My oldest son Grayson, 13, has inherited my grandfather’s love for the outdoors and hunting sports. Similarly, wonderful opportunities have come his way as he is developing his talent as a woodsman. He, along with five other boys, recently participated in a quail hunt. For example, this one was offered by the Florida Fish and Wildlife Conservation Commission and hosted by Quail Forever, a national organization.
The hunt took place at Babcock Ranch in Punta Gorda, Florida. This expansive property is owned by the same family for over one hundred years. It includes close to sixty-five thousand acres of the last parcel of undeveloped hydric (wet) pine Flatwoods in South Florida. It was purchased by the state as part of a continued conservation effort for future generations.

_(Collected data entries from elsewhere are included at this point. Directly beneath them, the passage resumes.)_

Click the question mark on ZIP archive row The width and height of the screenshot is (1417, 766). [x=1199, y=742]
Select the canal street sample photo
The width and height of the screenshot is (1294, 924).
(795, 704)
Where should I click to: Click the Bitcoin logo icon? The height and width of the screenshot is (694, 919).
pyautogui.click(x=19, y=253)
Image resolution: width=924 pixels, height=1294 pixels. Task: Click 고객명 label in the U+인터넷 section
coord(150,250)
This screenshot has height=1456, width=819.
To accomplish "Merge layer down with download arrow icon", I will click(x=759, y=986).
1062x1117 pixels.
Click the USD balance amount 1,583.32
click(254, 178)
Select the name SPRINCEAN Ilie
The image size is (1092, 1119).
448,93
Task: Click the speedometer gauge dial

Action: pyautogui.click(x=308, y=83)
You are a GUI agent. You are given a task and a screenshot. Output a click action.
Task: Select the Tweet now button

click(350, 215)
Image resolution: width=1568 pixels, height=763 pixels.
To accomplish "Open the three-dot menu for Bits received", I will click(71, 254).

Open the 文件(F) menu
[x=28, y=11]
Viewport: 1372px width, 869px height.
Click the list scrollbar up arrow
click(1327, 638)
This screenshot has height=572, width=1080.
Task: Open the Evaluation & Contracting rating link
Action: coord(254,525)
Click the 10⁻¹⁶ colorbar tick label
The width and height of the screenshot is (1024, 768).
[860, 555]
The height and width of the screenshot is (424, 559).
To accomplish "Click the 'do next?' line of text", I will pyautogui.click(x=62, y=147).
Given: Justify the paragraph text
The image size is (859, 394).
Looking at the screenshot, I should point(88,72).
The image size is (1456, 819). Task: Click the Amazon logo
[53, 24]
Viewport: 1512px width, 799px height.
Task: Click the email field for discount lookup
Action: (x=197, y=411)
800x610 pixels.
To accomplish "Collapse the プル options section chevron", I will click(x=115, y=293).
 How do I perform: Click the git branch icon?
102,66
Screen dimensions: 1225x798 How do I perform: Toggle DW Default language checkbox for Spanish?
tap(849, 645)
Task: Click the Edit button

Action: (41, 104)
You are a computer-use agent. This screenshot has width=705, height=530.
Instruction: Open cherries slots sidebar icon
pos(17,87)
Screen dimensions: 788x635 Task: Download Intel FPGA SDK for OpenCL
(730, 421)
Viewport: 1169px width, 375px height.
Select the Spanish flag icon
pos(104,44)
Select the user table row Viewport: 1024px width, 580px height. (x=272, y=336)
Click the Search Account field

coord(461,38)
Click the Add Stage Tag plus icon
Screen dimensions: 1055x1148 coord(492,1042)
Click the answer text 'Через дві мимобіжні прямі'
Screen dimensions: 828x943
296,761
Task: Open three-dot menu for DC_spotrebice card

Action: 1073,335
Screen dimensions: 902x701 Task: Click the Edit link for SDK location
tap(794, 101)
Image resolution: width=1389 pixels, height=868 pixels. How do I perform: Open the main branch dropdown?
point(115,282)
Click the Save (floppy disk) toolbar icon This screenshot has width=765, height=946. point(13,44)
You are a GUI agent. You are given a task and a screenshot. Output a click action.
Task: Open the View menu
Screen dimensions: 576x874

The hunt was originally going to be a boys weekend for my husband Curtis, Grayson, and our ten-year-old, Grant. After some research, Curtis suggested I go along for a family adventure together. My first thought was, no. This was going to be primitive accommodations, meaning no toilet or running water in a swamp with a whole bunch of stinky boys. I was looking forward to a weekend alone. Catching up on laundry, dishes, and mopping the floor was on the agenda. Yet the pull to experience what my boy loved so much changed my mind.
Upon our arrival, I saw a camp house that gave me hope of a toilet. The barking dogs and swamp buggies gave us a hint of what was to come. As the other participants arrived, we all pitched our tents around the camp house. The original primitive campsite was underwater. A toilet was available for nighttime, but during the day the palmettos would have to do.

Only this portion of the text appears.